Arrange as a numbered list the lines of the items below, starting with the line that contains "Task: Open the notifications bell" and continuing through the line that contains "Action: (x=352, y=114)". Omit blank lines and leave the pictures out of the answer.

-- START Dataset entries --

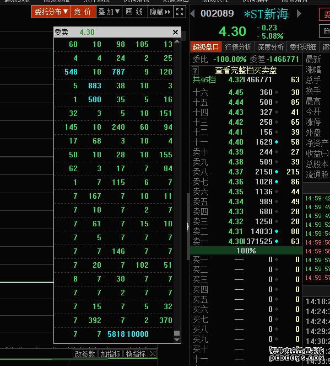
Task: Open the 委托分布 dropdown
Action: coord(51,12)
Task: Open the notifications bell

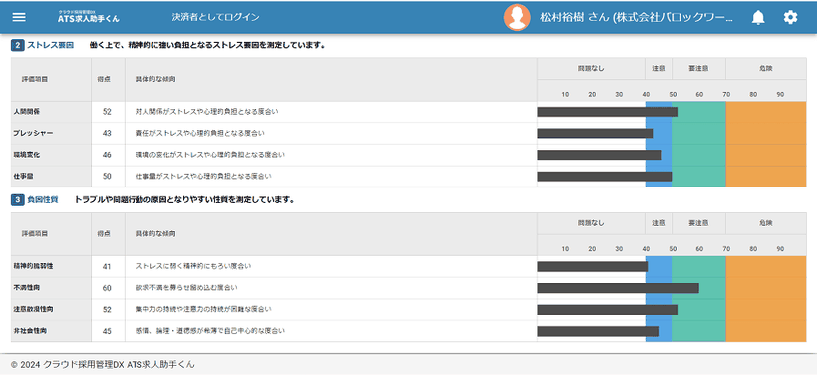Action: pos(758,18)
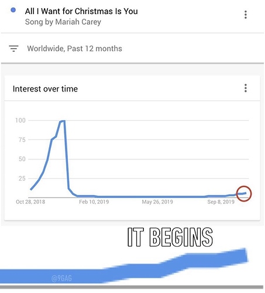Click the Interest over time heading
The height and width of the screenshot is (293, 265).
pos(45,89)
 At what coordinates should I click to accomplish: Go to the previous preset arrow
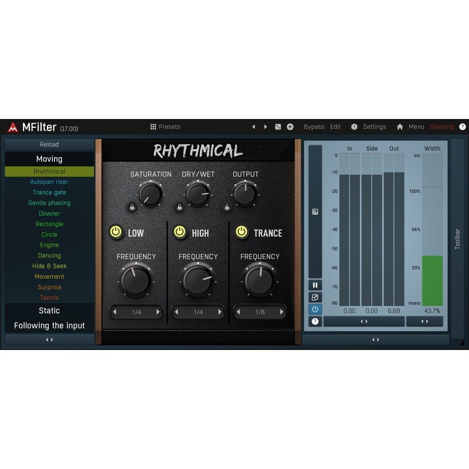click(254, 127)
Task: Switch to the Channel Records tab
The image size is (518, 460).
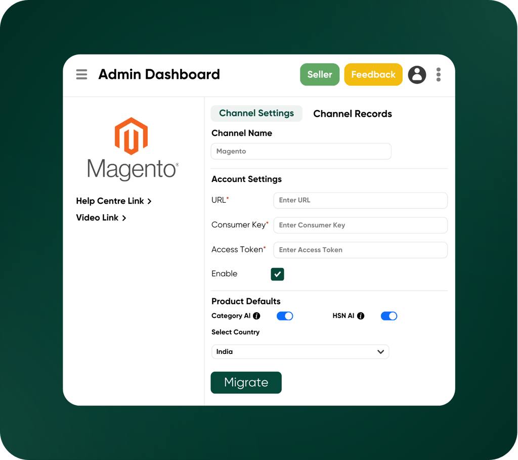Action: (x=352, y=114)
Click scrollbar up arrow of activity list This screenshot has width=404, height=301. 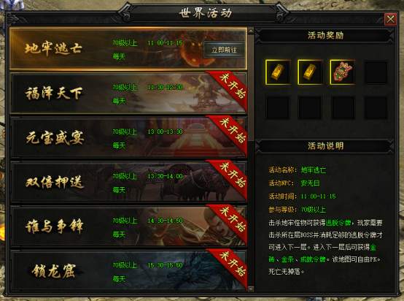251,31
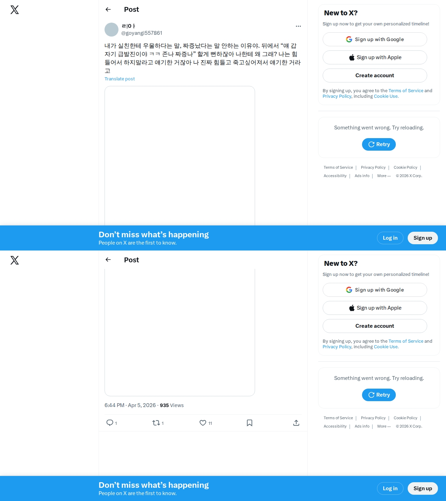The image size is (446, 501).
Task: Go back using the arrow above the author avatar
Action: coord(108,9)
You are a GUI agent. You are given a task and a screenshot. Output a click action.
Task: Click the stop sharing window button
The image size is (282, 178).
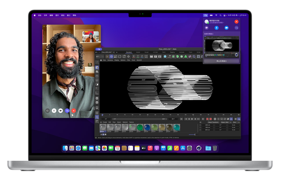[221, 61]
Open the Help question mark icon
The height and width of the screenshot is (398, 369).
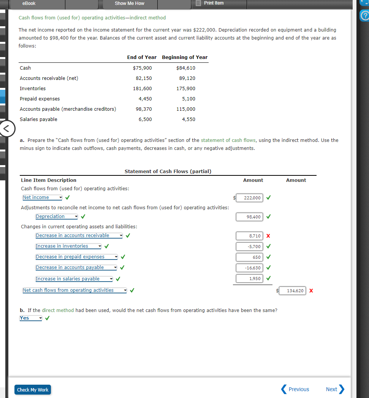point(365,16)
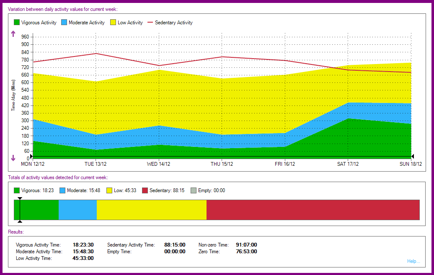Click the Sedentary Activity Time value 88:15:00
434x275 pixels.
(x=175, y=244)
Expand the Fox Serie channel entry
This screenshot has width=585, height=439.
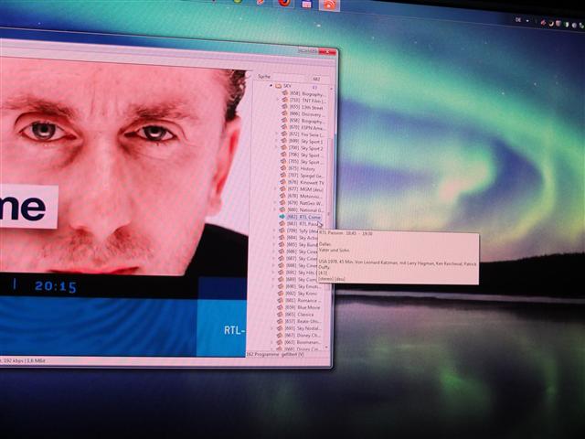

-- END Dataset entries --

The response -
1. Task: Open the notifications bell
2. Action: pos(758,18)
3. Click the Interest over time heading
4. The height and width of the screenshot is (293, 265).
5. pos(45,89)
6.  At what coordinates should I click to accomplish: Go to the previous preset arrow
7. click(254, 127)
8. Task: Switch to the Channel Records tab
9. The image size is (518, 460).
10. Action: (x=352, y=114)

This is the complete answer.